#### Task details:
The required output is every entry below, copied exactly.

Data items
==*==
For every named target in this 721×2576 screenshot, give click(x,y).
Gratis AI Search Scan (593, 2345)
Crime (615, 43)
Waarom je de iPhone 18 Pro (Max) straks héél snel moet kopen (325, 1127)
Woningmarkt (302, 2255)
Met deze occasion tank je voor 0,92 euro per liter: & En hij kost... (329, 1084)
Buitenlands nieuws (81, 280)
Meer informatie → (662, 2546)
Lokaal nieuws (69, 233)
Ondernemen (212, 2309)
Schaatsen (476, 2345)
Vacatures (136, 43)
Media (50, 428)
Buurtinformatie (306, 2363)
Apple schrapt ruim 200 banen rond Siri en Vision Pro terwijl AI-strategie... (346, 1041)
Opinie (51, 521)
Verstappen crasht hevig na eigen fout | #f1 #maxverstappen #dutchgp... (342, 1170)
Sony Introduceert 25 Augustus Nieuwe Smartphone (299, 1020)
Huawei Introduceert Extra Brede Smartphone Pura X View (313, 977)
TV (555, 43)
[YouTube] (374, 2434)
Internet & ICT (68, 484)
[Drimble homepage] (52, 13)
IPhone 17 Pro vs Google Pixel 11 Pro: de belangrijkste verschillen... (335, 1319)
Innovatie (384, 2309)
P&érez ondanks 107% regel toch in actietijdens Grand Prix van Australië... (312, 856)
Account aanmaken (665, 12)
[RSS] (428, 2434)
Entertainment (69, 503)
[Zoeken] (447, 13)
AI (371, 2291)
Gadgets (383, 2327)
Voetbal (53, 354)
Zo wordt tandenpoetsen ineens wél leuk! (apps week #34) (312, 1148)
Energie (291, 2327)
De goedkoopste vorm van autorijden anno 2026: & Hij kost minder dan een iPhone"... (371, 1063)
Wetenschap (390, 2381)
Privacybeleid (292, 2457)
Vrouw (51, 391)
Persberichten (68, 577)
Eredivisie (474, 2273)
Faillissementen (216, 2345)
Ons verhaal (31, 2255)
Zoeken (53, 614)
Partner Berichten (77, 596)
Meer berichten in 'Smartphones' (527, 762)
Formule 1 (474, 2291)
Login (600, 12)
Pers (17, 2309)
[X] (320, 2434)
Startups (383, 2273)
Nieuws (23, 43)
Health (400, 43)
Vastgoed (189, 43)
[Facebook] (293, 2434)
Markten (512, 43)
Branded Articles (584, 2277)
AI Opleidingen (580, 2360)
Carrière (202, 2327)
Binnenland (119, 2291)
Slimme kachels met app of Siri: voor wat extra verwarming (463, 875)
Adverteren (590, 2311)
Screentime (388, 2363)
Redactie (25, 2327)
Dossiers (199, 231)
==*==
#### Final answer:
For every named target in this 721×2576 screenshot, give click(x,y).
Gratis AI Search Scan (593, 2345)
Crime (615, 43)
Waarom je de iPhone 18 Pro (Max) straks héél snel moet kopen (325, 1127)
Woningmarkt (302, 2255)
Met deze occasion tank je voor 0,92 euro per liter: & En hij kost... (329, 1084)
Buitenlands nieuws (81, 280)
Meer informatie → (662, 2546)
Lokaal nieuws (69, 233)
Ondernemen (212, 2309)
Schaatsen (476, 2345)
Vacatures (136, 43)
Media (50, 428)
Buurtinformatie (306, 2363)
Apple schrapt ruim 200 banen rond Siri en Vision Pro terwijl AI-strategie... (346, 1041)
Opinie (51, 521)
Verstappen crasht hevig na eigen fout | #f1 #maxverstappen #dutchgp... (342, 1170)
Sony Introduceert 25 Augustus Nieuwe Smartphone (299, 1020)
Huawei Introduceert Extra Brede Smartphone Pura X View (313, 977)
TV (555, 43)
[YouTube] (374, 2434)
Internet & ICT (68, 484)
[Drimble homepage] (52, 13)
IPhone 17 Pro vs Google Pixel 11 Pro: de belangrijkste verschillen... (335, 1319)
Innovatie (384, 2309)
P&érez ondanks 107% regel toch in actietijdens Grand Prix van Australië... (312, 856)
Account aanmaken (665, 12)
[RSS] (428, 2434)
Entertainment (69, 503)
[Zoeken] (447, 13)
AI (371, 2291)
Gadgets (383, 2327)
Voetbal (53, 354)
Zo wordt tandenpoetsen ineens wél leuk! (apps week #34) (312, 1148)
Energie (291, 2327)
De goedkoopste vorm van autorijden anno 2026: & Hij kost minder dan een iPhone"... (371, 1063)
Wetenschap (390, 2381)
Privacybeleid (292, 2457)
Vrouw (51, 391)
Persberichten (68, 577)
Eredivisie (474, 2273)
Faillissementen (216, 2345)
Ons verhaal (31, 2255)
Zoeken (53, 614)
Partner Berichten (77, 596)
Meer berichten in 'Smartphones' (527, 762)
Formule 1 (474, 2291)
Login (600, 12)
Pers (17, 2309)
[X] (320, 2434)
Startups (383, 2273)
Nieuws (23, 43)
Health (400, 43)
Vastgoed (189, 43)
[Facebook] (293, 2434)
Markten (512, 43)
Branded Articles (584, 2277)
AI Opleidingen (580, 2360)
Carrière (202, 2327)
Binnenland (119, 2291)
Slimme kachels met app of Siri: voor wat extra verwarming (463, 875)
Adverteren (590, 2311)
Screentime (388, 2363)
Redactie (25, 2327)
Dossiers (199, 231)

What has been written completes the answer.